Pierre Moscovici, 68 ans, avait été nommé en 2020 premier président de la Cour des comptes, et a vu son mandat prolongé jusqu’à septembre 2026 par un décret reculant la limite d’âge à ce poste daté du 15 juillet dernier. S’il indique avoir décidé de « clore son mandat avant son terme de septembre 2026 », Pierre Moscovici assure que son « mandat ne s’achève pas aujourd’hui » : « jusqu’à son terme je serai pleinement mobilisé à vos côtés ». « En janvier, je partirai fier d’avoir été à la tête d’une institution et d’un collectif exceptionnels et tout entier dévoués à l’intérêt général », ajoute-t-il.

Un mandat remarqué

Son passage à la Cour des comptes a été marqué par quelques critiques. En juillet notamment, Le Monde avait notamment fait état du mécontentement de magistrats dont le report du départ à la retraite avait été rejeté. Ils dénonçaient dans le journal « des décisions arbitraires et discrétionnaires » ainsi qu’une gouvernance « très politique » par l’ancien homme politique socialiste.

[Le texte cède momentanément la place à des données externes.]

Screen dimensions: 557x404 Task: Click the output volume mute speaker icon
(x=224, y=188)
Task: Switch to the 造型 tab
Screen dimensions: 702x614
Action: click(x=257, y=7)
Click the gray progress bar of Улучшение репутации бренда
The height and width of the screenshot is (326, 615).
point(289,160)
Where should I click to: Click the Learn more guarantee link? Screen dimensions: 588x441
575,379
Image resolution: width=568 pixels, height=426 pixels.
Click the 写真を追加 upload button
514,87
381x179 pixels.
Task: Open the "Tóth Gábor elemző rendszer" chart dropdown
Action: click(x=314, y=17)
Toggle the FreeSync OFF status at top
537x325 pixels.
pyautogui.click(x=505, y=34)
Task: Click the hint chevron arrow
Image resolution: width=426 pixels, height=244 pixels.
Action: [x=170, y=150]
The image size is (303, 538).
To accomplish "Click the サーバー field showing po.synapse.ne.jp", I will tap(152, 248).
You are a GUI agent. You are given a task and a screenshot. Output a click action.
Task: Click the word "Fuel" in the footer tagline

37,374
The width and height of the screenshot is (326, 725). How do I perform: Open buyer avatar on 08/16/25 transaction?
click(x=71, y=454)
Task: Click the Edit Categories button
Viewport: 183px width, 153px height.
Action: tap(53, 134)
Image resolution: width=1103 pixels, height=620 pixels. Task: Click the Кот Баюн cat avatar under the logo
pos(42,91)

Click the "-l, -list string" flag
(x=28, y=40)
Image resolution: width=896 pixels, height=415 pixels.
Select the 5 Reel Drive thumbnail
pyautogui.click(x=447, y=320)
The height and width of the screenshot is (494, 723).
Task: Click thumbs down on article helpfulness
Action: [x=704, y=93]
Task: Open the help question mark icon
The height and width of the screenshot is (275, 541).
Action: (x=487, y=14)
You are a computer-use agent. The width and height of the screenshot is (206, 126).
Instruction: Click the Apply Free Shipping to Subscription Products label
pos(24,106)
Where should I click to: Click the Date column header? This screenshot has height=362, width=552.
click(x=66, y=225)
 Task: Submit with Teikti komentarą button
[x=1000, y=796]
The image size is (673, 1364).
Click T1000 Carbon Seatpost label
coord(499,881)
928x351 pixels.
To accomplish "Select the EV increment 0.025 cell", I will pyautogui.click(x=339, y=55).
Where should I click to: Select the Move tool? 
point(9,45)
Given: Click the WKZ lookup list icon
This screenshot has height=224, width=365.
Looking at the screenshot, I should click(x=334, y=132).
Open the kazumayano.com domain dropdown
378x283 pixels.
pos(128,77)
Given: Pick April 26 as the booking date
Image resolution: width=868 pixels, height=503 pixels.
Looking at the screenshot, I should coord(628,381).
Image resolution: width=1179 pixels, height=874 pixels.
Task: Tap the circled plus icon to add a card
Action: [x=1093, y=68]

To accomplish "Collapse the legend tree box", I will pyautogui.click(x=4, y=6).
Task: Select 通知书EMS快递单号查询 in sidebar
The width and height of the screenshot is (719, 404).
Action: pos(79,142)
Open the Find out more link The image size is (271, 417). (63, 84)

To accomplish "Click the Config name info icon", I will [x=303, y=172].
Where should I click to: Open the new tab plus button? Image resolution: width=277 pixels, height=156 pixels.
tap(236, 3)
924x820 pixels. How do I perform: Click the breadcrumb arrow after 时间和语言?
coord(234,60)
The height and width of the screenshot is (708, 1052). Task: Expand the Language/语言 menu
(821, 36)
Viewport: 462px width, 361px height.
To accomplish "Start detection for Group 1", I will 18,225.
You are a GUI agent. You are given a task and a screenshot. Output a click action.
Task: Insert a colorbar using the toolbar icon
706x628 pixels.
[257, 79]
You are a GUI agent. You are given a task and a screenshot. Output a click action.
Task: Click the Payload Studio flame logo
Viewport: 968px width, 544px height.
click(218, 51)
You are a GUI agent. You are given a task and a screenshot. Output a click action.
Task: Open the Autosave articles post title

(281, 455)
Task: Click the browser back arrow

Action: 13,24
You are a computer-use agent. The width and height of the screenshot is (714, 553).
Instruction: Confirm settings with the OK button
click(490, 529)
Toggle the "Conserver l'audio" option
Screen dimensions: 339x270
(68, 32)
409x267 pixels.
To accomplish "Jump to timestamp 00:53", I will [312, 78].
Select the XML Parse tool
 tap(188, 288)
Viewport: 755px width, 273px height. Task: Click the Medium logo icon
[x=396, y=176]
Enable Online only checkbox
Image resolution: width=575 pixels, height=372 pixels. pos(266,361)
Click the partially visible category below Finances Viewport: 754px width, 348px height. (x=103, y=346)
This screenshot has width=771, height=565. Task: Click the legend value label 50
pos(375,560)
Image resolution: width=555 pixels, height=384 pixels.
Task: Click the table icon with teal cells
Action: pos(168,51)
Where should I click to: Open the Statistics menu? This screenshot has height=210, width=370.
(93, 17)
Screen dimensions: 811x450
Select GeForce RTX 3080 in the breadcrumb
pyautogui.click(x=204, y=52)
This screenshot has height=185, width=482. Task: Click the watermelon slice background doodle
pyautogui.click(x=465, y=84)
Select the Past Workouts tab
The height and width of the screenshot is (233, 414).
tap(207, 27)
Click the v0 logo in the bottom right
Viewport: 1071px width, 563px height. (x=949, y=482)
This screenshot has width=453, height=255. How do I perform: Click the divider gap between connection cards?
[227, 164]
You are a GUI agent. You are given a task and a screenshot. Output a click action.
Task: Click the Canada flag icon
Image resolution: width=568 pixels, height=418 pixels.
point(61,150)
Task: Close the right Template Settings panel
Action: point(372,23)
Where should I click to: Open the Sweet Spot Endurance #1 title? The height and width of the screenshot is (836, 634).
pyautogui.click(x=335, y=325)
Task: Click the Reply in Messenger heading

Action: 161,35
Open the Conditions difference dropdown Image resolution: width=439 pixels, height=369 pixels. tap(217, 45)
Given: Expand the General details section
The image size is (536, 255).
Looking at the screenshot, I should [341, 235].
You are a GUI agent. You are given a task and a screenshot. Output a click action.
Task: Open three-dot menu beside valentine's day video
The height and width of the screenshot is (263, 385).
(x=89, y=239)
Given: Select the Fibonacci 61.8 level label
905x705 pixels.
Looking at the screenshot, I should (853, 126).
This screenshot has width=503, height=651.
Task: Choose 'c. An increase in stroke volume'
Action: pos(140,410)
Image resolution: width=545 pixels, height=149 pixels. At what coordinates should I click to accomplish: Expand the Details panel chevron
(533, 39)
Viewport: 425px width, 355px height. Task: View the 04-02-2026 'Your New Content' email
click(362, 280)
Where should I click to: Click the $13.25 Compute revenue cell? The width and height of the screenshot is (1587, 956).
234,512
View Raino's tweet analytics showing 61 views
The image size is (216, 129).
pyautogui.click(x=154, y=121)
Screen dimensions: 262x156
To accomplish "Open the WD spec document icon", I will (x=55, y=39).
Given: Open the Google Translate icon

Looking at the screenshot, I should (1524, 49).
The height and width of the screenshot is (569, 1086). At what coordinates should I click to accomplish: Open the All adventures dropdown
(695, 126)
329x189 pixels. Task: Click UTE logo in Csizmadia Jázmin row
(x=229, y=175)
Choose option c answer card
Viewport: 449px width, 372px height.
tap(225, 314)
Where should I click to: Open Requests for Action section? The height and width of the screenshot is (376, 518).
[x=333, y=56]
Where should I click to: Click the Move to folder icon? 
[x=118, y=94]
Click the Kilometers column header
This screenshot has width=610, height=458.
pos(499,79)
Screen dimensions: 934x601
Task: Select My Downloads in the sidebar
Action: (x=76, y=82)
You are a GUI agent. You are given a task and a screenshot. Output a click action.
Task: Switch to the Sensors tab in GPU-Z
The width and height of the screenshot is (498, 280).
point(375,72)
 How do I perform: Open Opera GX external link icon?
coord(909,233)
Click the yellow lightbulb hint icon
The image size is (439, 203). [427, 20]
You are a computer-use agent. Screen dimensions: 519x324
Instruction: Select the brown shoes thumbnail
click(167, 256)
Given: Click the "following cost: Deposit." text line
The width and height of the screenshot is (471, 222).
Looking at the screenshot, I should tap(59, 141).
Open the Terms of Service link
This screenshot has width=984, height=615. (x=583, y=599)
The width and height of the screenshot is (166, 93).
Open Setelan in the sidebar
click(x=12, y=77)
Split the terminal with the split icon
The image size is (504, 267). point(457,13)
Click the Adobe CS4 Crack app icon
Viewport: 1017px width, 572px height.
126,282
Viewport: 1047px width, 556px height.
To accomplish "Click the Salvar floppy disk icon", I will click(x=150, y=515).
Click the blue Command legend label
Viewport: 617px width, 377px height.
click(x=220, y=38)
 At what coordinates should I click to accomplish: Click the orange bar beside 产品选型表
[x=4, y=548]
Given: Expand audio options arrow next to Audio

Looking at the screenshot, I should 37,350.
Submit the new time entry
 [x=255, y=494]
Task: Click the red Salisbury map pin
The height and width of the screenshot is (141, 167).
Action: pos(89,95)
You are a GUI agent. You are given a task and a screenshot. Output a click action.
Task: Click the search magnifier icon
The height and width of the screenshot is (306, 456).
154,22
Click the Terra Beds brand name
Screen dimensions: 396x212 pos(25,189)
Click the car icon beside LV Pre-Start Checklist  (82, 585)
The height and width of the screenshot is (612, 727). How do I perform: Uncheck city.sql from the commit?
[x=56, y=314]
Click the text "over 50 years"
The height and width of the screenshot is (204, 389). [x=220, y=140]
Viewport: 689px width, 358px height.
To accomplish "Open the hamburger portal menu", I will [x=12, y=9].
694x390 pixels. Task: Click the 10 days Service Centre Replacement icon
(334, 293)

Début septembre, Pierre Moscovici avait, lui, tancé « une poignée de magistrats » de la juridiction critiquant, selon lui mensongèrement, sa gouvernance par voie de presse, se défendant de tout parti pris politique dans sa gestion. Pierre Moscovici avait également répondu en juillet à des critiques sur la nomination de Najat Vallaud-Belkacem, ex-ministre socialiste de l’Éducation nationale, en tant que conseiller maître de la Cour – assurant que la procédure de recrutement avait été « parfaitement objective ».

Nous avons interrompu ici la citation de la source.